Muhammara can already be found in the trays in the supermarket, but this one does not resemble the recipe from thecookingtories in any way or way. Jessica and Marieke's version is much tastier!

How do you make muhammara?

Making Muhammara is super easy! In fact, it is literally a matter of throwing all ingredients into a mixer or chopper and grinding everything fine. The tastier and fresher the ingredients you use, the tastier, of course. And a little tip: if you can, make the dip a day in advance. On day 2 it is even tastier!

black garlic

This ingredient is not very well known, but it is very tasty!

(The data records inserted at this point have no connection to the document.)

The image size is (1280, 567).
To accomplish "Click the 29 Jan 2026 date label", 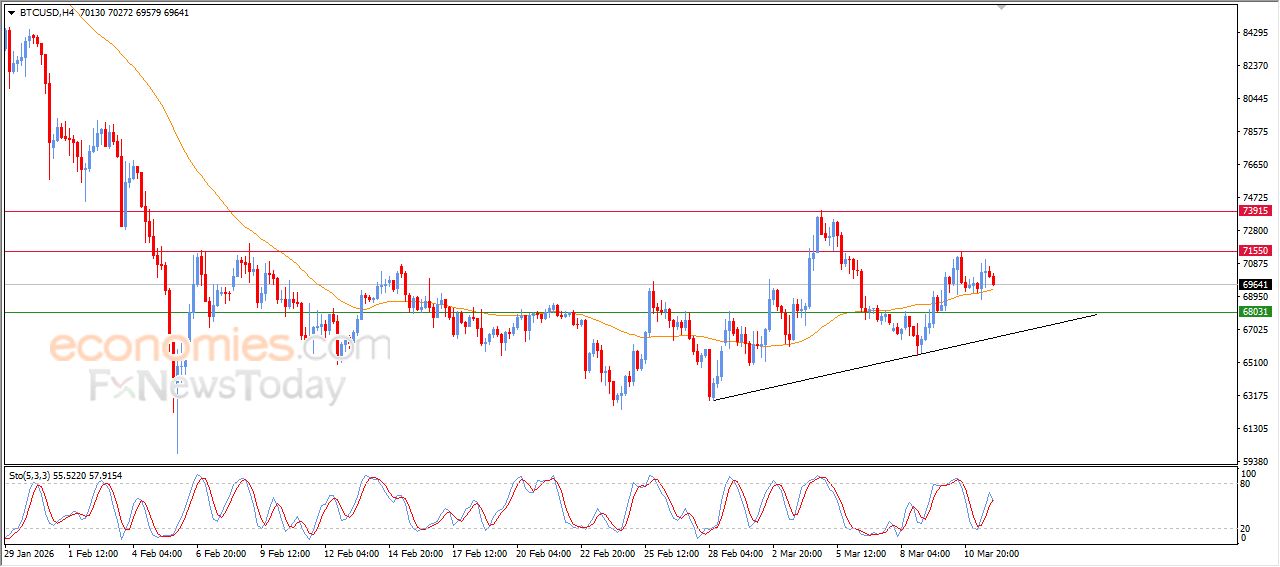I will [x=29, y=552].
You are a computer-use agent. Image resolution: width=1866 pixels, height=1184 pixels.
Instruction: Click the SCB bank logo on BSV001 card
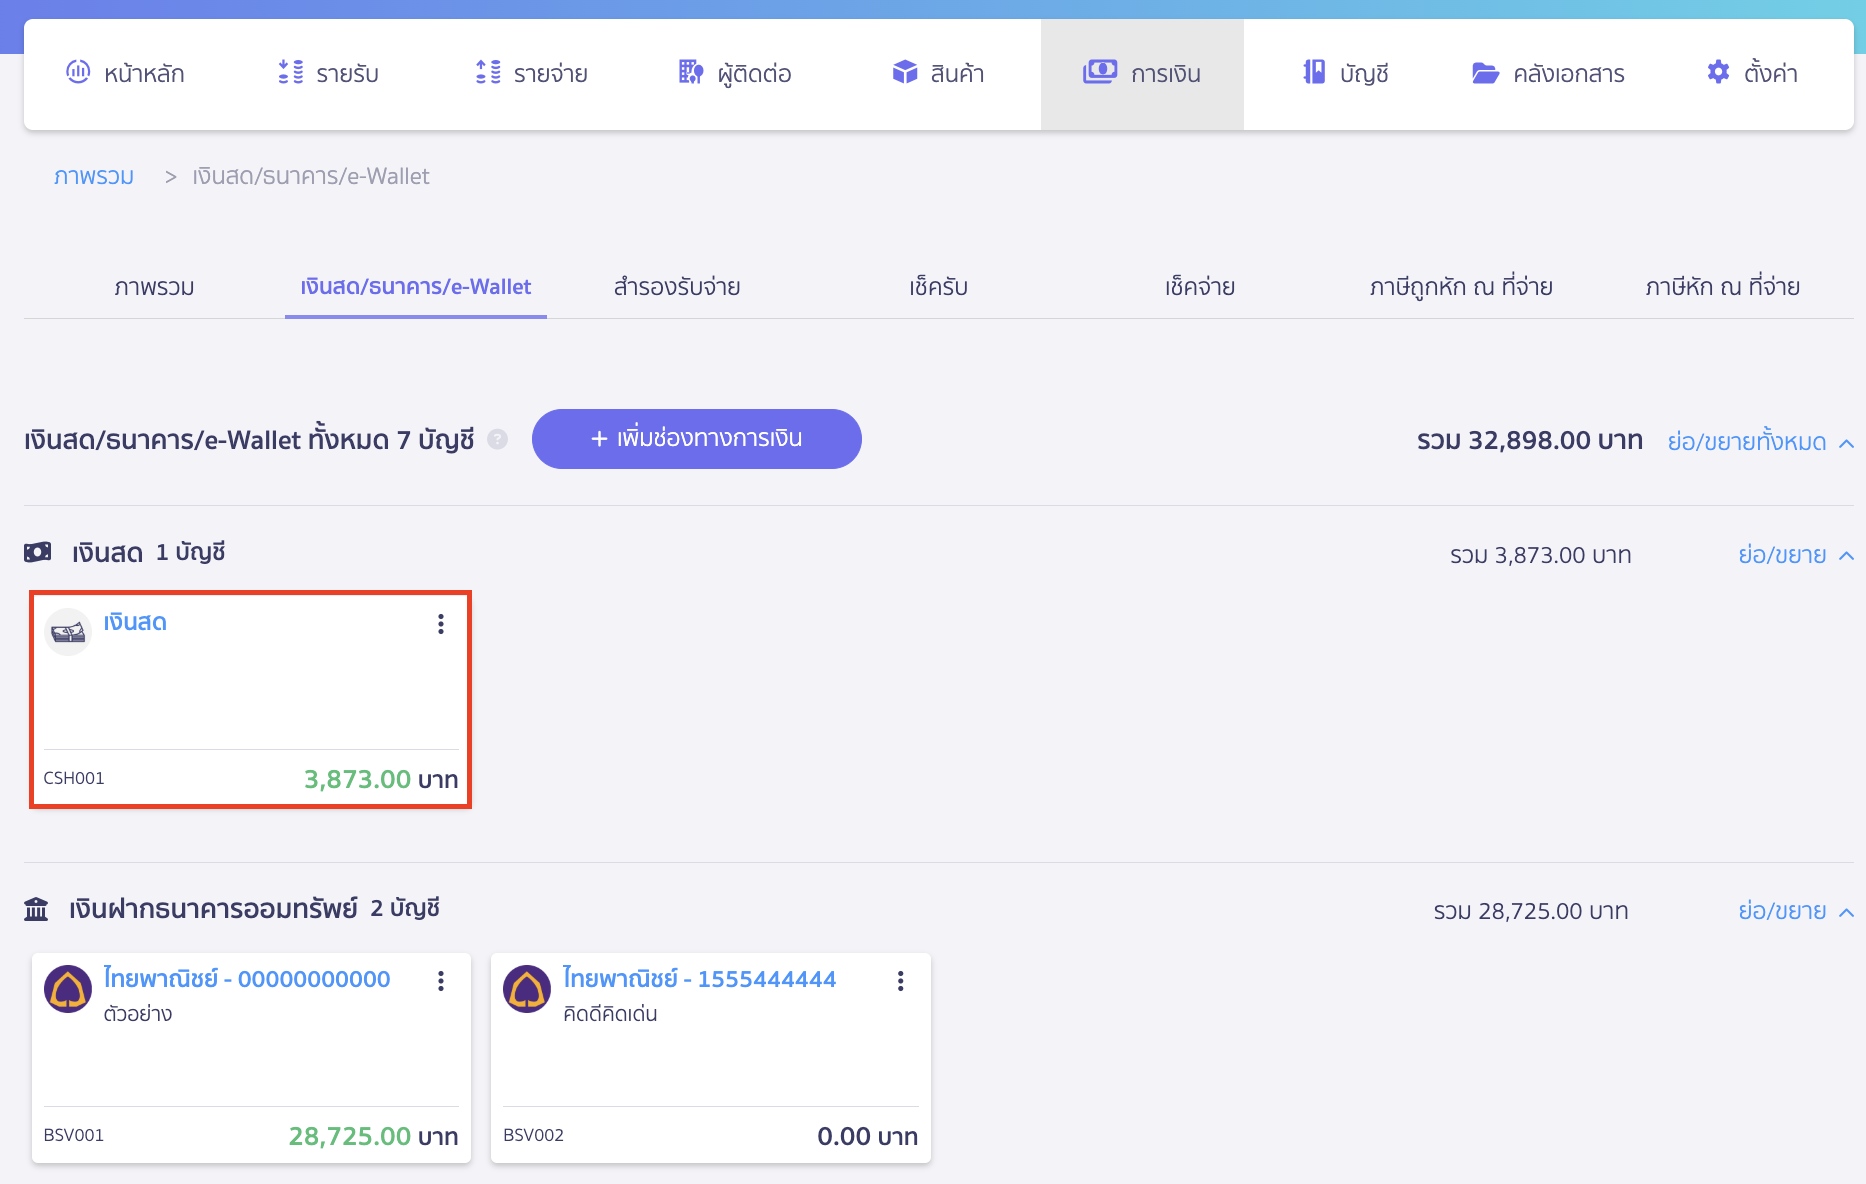(x=68, y=989)
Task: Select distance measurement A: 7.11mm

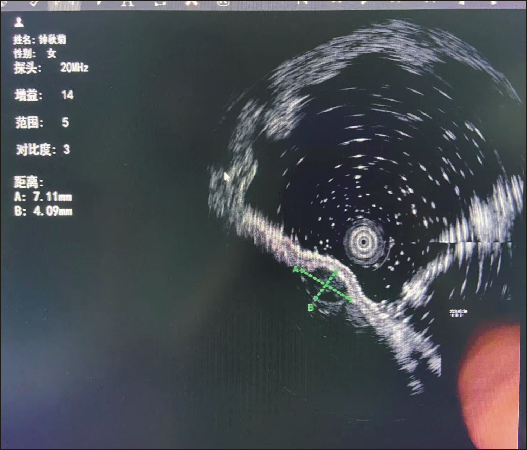Action: click(x=43, y=197)
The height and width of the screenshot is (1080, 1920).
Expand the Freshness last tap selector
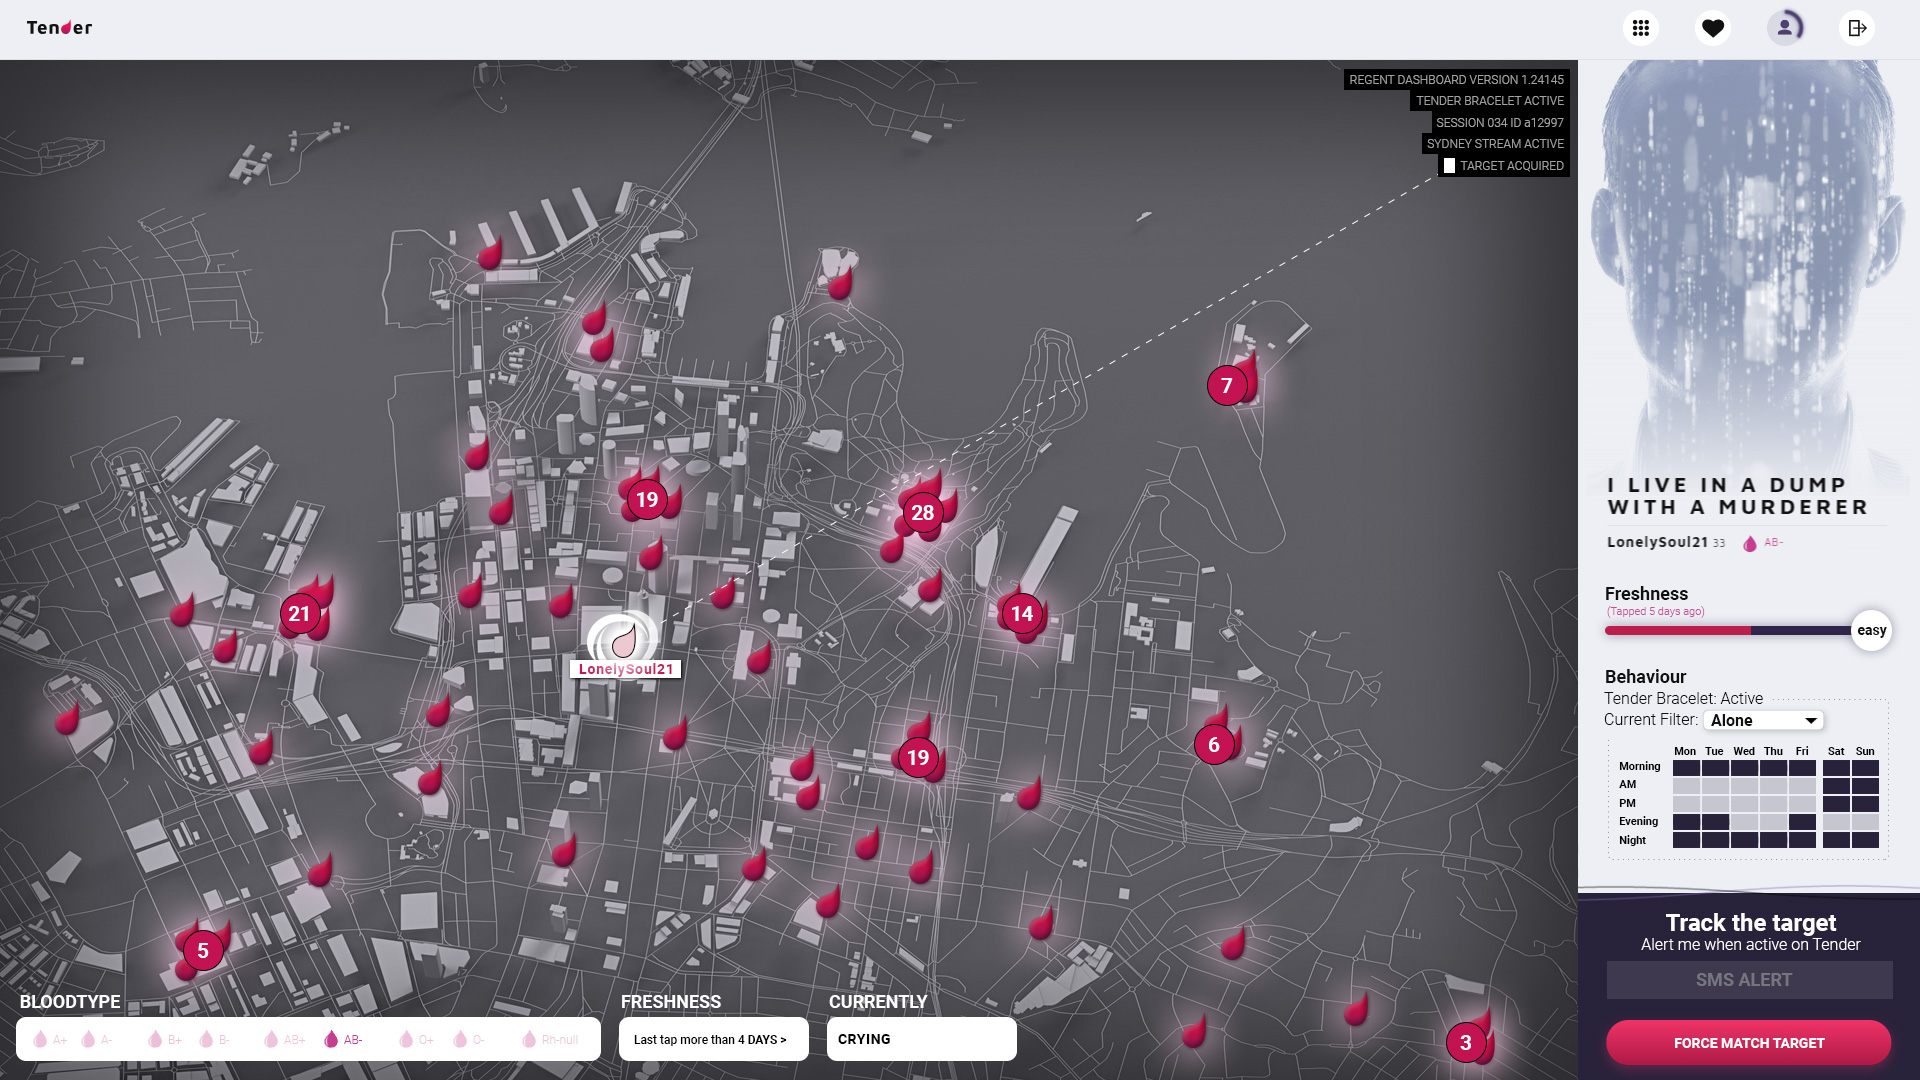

It actually doesn't look like garlic at all. First of all, the scent is much more subtle and the clove is very soft. I did a little research and black garlic is actually a fermented white garlic. It reminds some people of flavors such as balsamic, licorice, but above all a real umami taste.


  • 350 grams grilled peppers (drained from a jar)
  • 2 teaspoons tomato paste
  • 30 grams of walnuts
  • 2 cloves black garlic or replace with 1 clove regular garlic
  • 0.5 teaspoon cumin
  • 0.5 teaspoon chili flakes
  • 1 tablespoon olive oil
  • 0.5 teaspoon smoked paprika powder
  • 0.5 teaspoon salt
  • fresh parsley
  • 1 tablespoon lemon juice


  • Place all ingredients in the chopper or food processor.
  • Puree until everything is well mixed and you get a dip. Pieces of bell pepper should still be visible, but not too coarse.
  • Serve with a nice piece of (flat) bread and garnish with extra parsley if desired.